Avec une introduction de l’auteur.
Edition originale : « The Anarchistic Colossus » (1977)
Editions françaises :
1 : édition Albin Michel, collection Super+Fiction n°4 (1978)
2 : édition J’ai lu n°1172 (1981)
Traduction : Georges H. Gallet.

Alfred E. Van Vogt (1912-2000) est un auteur de Science Fiction dont l'oeuvre peut paraître étrange de nos jours. Adulé dans les années 40 et 50, il est un peu oublié aujourd’hui. Auteur de plusieurs textes classiques comme « Le Monde des non-A » (1948), « La faune de l’espace » (1950), « A la poursuite des Slans » (1951), ou la nouvelle « Le village enchanté » (1950), ses derniers romans publiés sont quasiment illisibles et « Le colosse anarchique » fait indubitablement partie de cette catégorie. C’est mal écrit, mal construit, souvent incompréhensible et finalement assez ennuyeux.
Cependant, ce livre a quand même un intérêt : l’auteur tente d’élaborer une société future anarchiste. Il s’en explique dans son introduction dont voici les premières lignes :

« Dans ce roman, j’ai pris pour base que la nature même de l’humanité, et particulièrement celle de l’homme, comme on l’a observé depuis bien longtemps, ne tend pas à s’améliorer. Ainsi ma question n’était pas : quel degré de perfection pouvons-nous espérer à partir des agissements humains ? Mais plutôt : quelle sorte de technologie serait nécessaire pour maintenir un système d’anarchisme en tenant compte de la conduite déplorable du genre humain ? »
(Page 7 de l’édition Albin Michel.)

Pour l’auteur, l’anarchisme est donc un idéal très élevé et il va tenter de lever à sa façon ce que j’appelle le « Dilemme de Versins » qui dit que :

« L’anarchie est à notre goût cette forme de pensée politique selon laquelle nous n’aurions pas besoin de gouvernement si tous les hommes étaient bons, honnêtes et intelligents. » (David Friedman rajouterait « et si les crocodiles volaient. » )

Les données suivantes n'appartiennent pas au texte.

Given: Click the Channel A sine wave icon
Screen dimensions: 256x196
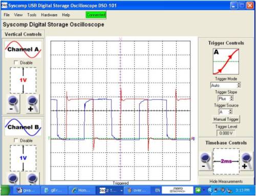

On savait déjà que Van Vogt ne portait pas forcément l’Etat en haute estime. Deux de ses romans les plus connus « Les armureries d’Isher » (1951) et « Les fabricants d’armes » (1952) décrivent un futur lointain dans lequel le pouvoir de l’Empire est contrebalancé par une guilde d’armuriers dont la devise est « être armé, c’est être libre ». Tout un programme...

La trame du roman « Le colosse anarchique » est constituée par l’arrivée imminente d’une flotte de vaisseaux extraterrestres dont le but est de conquérir la Terre. Ces extraterrestres, les Igs, pratiquent un jeu qui consiste à détruire les races qu’ils jugent inférieures. La conquête de la Terre semble facile car les équipages des vaisseaux censés la protéger sont sous le contrôle hypnotique des Igs...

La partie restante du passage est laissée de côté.